ИСХОДНЫЙ ТЕКСТ.

○ ○ ○ ○ ○

Эдита Станиславовна Пьеха до сих пор корит себя за развод с Александром Броневицким. Певица считает, что именно это обстоятельство ускорило его угасание. Сан Саныча не стало в пятьдесят семь. Он умер в гостинице Нальчика, не успев набрать номер “скорой помощи”. Нынешним летом мэтру советской эстрады исполнилось бы 75 лет. Его Галатея решила отметить юбилей тем, что первый раз в жизни пошла по инстанциям — просить повесить на доме мужа мемориальную доску.

Фото ИТАР-ТАСС

Галатея с польским акцентом

    — Саша, подобно Пигмалиону, родил свою Галатею. Я была тогда кабацкой певицей, а его называли носителем и распространителем буржуазной идеологии в стране. Он был дирижером хора польского землячества и первым что-то увидел в долговязой девчонке, которая несколько лет ходила в одной кофточке (другой просто не было!). Вначале назвали ансамбль “Липкой”, а уже потом стали “Дружбой”. Мне никогда не говорили: вот съешь кашку, сделай так! Мне говорили: это хорошо, это плохо! Все! И дальше я рыла, как шахтер, поскольку действительно дочь шахтера. Я училась ходить по сцене, он все видел: “Ты детонируешь!” Я записывала себя на магнитофон, занималась с педагогом по вокалу — он все слушал. Он был строгий, взрывной, мог сорваться и орать. Но ведь когда женщина рожает, она тоже орет. А он рожал каждую песню, каждого исполнителя.

○ ○ ○ ○ ○

ИСХОДНЫЕ МАТЕРИАЛЫ.
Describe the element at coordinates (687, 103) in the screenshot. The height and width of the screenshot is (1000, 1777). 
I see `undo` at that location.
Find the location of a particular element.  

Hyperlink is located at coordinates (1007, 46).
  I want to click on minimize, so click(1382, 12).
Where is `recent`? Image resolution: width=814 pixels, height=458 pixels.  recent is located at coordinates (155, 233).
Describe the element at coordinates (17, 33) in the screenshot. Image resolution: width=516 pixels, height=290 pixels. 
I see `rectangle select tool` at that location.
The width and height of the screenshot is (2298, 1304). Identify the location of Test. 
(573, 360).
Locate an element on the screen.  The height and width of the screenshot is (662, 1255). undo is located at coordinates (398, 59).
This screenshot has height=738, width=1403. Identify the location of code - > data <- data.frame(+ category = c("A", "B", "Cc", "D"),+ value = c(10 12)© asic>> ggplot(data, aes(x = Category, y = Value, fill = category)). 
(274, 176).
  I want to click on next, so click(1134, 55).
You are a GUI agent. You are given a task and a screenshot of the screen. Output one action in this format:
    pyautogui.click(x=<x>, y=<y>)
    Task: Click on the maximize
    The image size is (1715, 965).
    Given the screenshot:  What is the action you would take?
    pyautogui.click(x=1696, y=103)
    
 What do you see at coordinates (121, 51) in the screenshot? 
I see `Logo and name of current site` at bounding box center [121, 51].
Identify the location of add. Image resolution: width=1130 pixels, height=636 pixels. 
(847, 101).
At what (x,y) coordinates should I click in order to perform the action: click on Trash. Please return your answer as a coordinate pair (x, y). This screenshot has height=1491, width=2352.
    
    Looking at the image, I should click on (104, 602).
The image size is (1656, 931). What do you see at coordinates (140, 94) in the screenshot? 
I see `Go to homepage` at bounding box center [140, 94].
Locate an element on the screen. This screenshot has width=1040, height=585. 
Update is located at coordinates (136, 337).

○ ○ ○ ○ ○

СУТЬ ЗАДАНИЯ.
1/ Выпишите из текста о Броневицком все занятия, которые говорящая перечисляет в предложениях, начинающихся со слов «Я училась» и «Я записывала».
2/ Измените фрагмент текста о Броневицком, начиная со слов «Галатея с польским» и заканчивая словами «песню, каждого исполнителя.»: перепишите его, поставив «оркестра» вместо «хора».
Эти строки никак не связаны с текстом о Броневицком.

ОЖИДАЕМЫЕ ОТВЕТЫ.
1/ Училась ходить по сцене; записывала себя на магнитофон; занималась с педагогом по вокалу.

2/
Галатея с польским акцентом

    — Саша, подобно Пигмалиону, родил свою Галатею. Я была тогда кабацкой певицей, а его называли носителем и распространителем буржуазной идеологии в стране. Он был дирижером оркестра польского землячества и первым что-то увидел в долговязой девчонке, которая несколько лет ходила в одной кофточке (другой просто не было!). Вначале назвали ансамбль “Липкой”, а уже потом стали “Дружбой”. Мне никогда не говорили: вот съешь кашку, сделай так! Мне говорили: это хорошо, это плохо! Все! И дальше я рыла, как шахтер, поскольку действительно дочь шахтера. Я училась ходить по сцене, он все видел: “Ты детонируешь!” Я записывала себя на магнитофон, занималась с педагогом по вокалу — он все слушал. Он был строгий, взрывной, мог сорваться и орать. Но ведь когда женщина рожает, она тоже орет. А он рожал каждую песню, каждого исполнителя.